Untuk memitigasi risiko penularan, Dr. Benjamin mengimbau masyarakat agar lebih selektif dalam mengonsumsi buah-buahan dan daging. Ia menekankan agar masyarakat menghindari buah yang bentuknya tidak utuh atau memiliki bekas gigitan hewan.
“Budaya kita sebenarnya sudah bagus, jika ada buah yang rusak biasanya tidak dimakan. Prinsipnya, konsumsilah buah yang utuh dan segar. Jangan memakan buah yang ada bekas gigitan binatang, terutama kelelawar,” tegasnya.
Dr Benjamin menyarankan agar masyarakat memasak daging hingga benar-benar matang (well done) dan menghindari konsumsi daging setengah matang (medium) untuk memastikan virus dan bakteri mati dalam proses pemanasan.
Dari sisi regulasi, Dr.
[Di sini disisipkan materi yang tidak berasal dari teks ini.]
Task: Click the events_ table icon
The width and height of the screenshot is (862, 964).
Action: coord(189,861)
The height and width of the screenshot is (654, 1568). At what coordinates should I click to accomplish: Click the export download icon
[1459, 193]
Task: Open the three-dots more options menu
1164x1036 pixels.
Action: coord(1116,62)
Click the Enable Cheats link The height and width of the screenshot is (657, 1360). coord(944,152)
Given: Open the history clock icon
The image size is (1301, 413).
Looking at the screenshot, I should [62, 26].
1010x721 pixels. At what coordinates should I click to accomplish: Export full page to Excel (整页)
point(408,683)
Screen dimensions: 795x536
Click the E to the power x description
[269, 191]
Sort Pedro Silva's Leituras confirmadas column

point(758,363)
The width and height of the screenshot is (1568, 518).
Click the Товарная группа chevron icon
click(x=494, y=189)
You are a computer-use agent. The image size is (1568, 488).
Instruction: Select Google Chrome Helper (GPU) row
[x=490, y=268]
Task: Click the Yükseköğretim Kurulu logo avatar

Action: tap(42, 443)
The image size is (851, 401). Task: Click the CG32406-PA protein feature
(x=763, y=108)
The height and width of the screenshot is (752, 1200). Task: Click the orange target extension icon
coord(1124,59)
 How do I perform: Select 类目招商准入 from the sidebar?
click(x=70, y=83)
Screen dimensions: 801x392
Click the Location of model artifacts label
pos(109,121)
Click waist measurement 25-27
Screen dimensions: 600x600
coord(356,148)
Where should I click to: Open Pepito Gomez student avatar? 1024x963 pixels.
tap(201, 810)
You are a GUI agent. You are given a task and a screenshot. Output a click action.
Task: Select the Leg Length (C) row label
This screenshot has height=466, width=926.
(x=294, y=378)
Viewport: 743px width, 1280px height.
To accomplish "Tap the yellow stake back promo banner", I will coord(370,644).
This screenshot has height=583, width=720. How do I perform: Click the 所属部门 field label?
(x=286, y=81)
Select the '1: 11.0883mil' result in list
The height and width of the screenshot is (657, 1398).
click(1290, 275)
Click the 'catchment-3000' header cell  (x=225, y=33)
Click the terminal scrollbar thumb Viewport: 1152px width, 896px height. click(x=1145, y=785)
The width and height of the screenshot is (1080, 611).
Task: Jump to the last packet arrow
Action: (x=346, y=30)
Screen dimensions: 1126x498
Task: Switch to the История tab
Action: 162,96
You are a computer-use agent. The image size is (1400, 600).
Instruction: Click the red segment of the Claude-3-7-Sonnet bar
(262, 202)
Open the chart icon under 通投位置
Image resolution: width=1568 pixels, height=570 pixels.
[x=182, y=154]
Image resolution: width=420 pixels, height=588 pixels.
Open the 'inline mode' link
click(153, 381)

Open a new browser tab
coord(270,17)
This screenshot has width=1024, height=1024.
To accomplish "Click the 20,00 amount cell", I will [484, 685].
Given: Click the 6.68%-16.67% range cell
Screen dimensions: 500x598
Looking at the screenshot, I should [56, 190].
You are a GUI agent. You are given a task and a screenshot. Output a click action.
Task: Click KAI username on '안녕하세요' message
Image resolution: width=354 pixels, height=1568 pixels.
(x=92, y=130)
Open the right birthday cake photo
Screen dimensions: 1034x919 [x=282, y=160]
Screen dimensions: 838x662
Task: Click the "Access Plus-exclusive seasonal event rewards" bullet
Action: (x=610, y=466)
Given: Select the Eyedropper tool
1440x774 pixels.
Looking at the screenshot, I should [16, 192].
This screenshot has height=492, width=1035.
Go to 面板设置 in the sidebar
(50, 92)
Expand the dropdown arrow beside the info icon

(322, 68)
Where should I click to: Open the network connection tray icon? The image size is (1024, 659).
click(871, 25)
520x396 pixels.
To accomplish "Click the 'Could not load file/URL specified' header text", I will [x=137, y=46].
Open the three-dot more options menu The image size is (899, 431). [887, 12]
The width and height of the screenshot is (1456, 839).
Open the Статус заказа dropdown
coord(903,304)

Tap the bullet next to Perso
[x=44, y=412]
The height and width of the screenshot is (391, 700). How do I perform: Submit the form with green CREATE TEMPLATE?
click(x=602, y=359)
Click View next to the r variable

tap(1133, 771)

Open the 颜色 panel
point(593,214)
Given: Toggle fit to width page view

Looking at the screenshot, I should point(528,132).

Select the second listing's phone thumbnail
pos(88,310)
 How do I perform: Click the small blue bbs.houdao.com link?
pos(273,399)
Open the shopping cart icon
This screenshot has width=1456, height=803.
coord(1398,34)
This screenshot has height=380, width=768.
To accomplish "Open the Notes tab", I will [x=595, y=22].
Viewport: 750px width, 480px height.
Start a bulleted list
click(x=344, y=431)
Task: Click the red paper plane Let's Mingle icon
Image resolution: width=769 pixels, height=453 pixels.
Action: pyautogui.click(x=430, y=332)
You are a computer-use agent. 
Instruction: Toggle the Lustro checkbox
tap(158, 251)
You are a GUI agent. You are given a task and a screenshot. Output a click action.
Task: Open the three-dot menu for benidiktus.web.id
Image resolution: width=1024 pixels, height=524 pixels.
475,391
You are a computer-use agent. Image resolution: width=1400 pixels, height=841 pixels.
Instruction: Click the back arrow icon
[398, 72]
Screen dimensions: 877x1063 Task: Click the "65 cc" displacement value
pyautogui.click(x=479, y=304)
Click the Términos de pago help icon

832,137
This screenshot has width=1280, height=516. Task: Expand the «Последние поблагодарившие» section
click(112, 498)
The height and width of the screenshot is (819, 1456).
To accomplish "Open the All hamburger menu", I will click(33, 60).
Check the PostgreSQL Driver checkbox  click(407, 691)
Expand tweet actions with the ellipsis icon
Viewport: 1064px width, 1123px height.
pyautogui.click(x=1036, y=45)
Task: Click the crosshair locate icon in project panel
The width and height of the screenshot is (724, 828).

Benjamin menyatakan bahwa koordinasi dengan Kementerian Kesehatan (Kemenkes) telah dilakukan. Mengingat belum adanya tes spesifik seperti PCR antigen atau vaksin untuk Nipah, pengawasan difokuskan pada deteksi dini gejala melalui suhu tubuh.
“Di setiap bandara dan pelabuhan, Kantor Kesehatan Pelabuhan (KKP) sudah mengaktifkan detektor suhu (thermal scanner). Wisatawan asing atau siapa pun yang masuk dari luar negeri dan terdeteksi memiliki suhu tubuh tinggi akan langsung dikarantina sementara,” jelasnya.
Langkah ini dinilai krusial sebagai bentuk pencegahan masuknya virus dari luar negeri, mengingat vaksin dan pengobatan spesifik untuk virus Nipah masih dalam tahap penelitian. .
Dr Benjamin memastikan bahwa pengawasan di pintu masuk, baik jalur udara maupun laut, akan terus diperketat demi keamanan masyarakat.
“Intinya pencegahan ada dua: jaga kebersihan dengan memakan buah segar dan daging yang matang sempurna, serta pengawasan ketat terhadap orang yang masuk dari luar negeri,” pungkasnya.